# ASSIGNMENT
Give again, exactly as they appear, only the lines from the one containing "How do I perform: Select the AAVE" through the last line of the material below.

# RECORD EXTRACTS

•••••

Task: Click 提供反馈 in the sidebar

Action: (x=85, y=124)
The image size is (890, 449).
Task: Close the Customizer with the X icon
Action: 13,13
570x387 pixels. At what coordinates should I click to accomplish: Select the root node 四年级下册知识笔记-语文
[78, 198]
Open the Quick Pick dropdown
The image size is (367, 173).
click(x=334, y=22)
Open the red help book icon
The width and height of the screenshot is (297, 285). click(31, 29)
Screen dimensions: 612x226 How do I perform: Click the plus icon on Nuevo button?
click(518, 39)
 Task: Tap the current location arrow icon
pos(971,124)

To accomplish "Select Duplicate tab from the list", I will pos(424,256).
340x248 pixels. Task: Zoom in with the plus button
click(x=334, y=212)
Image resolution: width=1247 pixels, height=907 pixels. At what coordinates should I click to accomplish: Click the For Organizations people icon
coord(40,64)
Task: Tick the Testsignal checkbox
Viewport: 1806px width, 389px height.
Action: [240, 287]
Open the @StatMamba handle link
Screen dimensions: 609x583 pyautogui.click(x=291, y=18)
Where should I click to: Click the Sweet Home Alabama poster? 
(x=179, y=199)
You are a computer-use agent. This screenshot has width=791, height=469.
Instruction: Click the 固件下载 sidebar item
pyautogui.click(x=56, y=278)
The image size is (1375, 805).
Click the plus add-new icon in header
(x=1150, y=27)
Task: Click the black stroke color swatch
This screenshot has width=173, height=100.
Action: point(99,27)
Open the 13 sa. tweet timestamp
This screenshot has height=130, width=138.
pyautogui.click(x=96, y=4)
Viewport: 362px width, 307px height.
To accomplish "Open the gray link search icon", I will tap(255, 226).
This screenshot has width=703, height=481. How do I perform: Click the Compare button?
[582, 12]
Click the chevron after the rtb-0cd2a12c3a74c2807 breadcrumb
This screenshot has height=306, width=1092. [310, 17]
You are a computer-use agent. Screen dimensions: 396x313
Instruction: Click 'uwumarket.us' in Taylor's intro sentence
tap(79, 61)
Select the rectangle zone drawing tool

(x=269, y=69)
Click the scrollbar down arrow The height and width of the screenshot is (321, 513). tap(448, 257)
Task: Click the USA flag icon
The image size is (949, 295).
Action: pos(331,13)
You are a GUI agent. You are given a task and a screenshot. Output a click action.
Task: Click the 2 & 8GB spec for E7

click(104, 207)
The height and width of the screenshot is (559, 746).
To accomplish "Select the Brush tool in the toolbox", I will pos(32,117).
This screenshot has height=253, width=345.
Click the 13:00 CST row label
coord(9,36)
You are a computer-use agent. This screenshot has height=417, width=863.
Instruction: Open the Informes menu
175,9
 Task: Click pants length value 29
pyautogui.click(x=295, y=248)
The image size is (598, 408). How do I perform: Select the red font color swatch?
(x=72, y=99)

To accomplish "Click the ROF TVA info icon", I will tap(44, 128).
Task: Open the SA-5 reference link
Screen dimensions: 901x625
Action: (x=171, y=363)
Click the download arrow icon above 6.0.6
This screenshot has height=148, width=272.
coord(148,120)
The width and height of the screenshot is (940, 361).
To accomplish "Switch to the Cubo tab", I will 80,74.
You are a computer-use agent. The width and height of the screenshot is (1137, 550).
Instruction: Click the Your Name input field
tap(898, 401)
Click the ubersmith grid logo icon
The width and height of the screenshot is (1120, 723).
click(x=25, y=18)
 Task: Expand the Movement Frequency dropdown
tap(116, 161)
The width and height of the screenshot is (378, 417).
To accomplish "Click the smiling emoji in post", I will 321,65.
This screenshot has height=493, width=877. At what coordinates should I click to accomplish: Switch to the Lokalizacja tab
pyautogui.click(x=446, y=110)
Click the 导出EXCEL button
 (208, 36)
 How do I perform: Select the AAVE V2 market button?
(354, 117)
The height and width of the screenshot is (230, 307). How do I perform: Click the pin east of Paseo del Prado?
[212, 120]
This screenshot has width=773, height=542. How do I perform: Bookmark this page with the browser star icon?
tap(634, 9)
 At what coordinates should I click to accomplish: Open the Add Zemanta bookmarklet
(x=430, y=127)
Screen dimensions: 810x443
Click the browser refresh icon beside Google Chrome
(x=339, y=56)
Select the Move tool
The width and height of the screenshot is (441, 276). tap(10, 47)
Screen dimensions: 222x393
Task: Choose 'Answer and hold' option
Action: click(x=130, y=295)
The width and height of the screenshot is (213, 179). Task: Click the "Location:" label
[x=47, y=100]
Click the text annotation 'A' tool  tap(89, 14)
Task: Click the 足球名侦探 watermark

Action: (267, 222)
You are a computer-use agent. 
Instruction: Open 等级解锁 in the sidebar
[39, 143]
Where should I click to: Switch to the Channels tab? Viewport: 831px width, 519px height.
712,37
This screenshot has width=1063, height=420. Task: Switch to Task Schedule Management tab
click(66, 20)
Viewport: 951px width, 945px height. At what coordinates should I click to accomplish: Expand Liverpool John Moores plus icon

•••••

# SOLVED PROBLEM
 How do I perform: Select the AAVE V2 market button?
(354, 117)
The height and width of the screenshot is (230, 307). How do I perform: Click the pin east of Paseo del Prado?
[212, 120]
This screenshot has width=773, height=542. How do I perform: Bookmark this page with the browser star icon?
tap(634, 9)
 At what coordinates should I click to accomplish: Open the Add Zemanta bookmarklet
(x=430, y=127)
Screen dimensions: 810x443
Click the browser refresh icon beside Google Chrome
(x=339, y=56)
Select the Move tool
The width and height of the screenshot is (441, 276). tap(10, 47)
Screen dimensions: 222x393
Task: Choose 'Answer and hold' option
Action: click(x=130, y=295)
The width and height of the screenshot is (213, 179). Task: Click the "Location:" label
[x=47, y=100]
Click the text annotation 'A' tool  tap(89, 14)
Task: Click the 足球名侦探 watermark

Action: (267, 222)
You are a computer-use agent. 
Instruction: Open 等级解锁 in the sidebar
[39, 143]
Where should I click to: Switch to the Channels tab? Viewport: 831px width, 519px height.
712,37
This screenshot has width=1063, height=420. Task: Switch to Task Schedule Management tab
click(66, 20)
Viewport: 951px width, 945px height. At what coordinates should I click to accomplish: Expand Liverpool John Moores plus icon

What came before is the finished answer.